Answer these questions from the post about handball and exercise below.
1. On what street was the playground where the writer practiced handball?
2. About how many sit-ups did the writer do each day?
3. How tall was Malcolm?

→ Text

>> BEGIN

Wednesday, December 02, 2009

Not Liking This At All

I used to play handball, one wall, New York City handball, for two hours two or three times a week. Not when I was a kid, but when I was 40 years old. And 45. And 48. My partner was Earl the Pearl, and he beat me annually 3-2, or 600 to 385 or so. Earl is a New York City school teacher. He was one hell of a partner at handball. He had an insatiable appetite for it. So did I. I used to ride my bike to a playground on Cherokee Place, more or less 78th Street and the East River, to play, mostly by myself. I'd practice shots for an hour, then hit the ball to myself and not go home until I could make 100 shots in a row....not hard unless you are trying to outwit yourself. I'd get up to 25, make a killer shot, then have to start again. And again 42 shots later. My practices were often 3 hours.
And I rode my bike in those days: I rode my bike from 90th street to 17th street to the High Times' office daily. On weekends I'd take two spins around Central Park in Manhattan, each spin being about 6 1/2 miles, and then an additional mile to and from the park for a total of 14-15 miles.
And then I did sit-ups (about 800 daily) and pushups (about 200 daily), and then used light weights for 10-20 minutes daily.
And for maybe 7 years I threw a football to my friend Malcolm in Central Park three times a week for a couple of hours. He'd come to my house and we'd grab the ball and start tossing it and jog while we talked from 3rd Avenue across Lexington, across Park, Madison, and Fifth Avenue and enter the park at 90th, then toss the ball down to 82nd' street, warming up, and then we'd run routes for an hour or two. He'd toss to me; I'd toss to him.
Malcolm was 6'4" and could leap, so he always made me look good. I was small and slow but good with routes, so I made him look good. What a time we had. I was in freaking heaven.

>> END

→ Source data
>> BEGIN

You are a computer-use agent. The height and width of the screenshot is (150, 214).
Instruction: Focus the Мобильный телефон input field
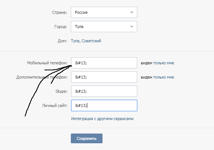(104, 63)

>> END

→ Exercise result
1. Cherokee Place
2. About 800
3. 6'4"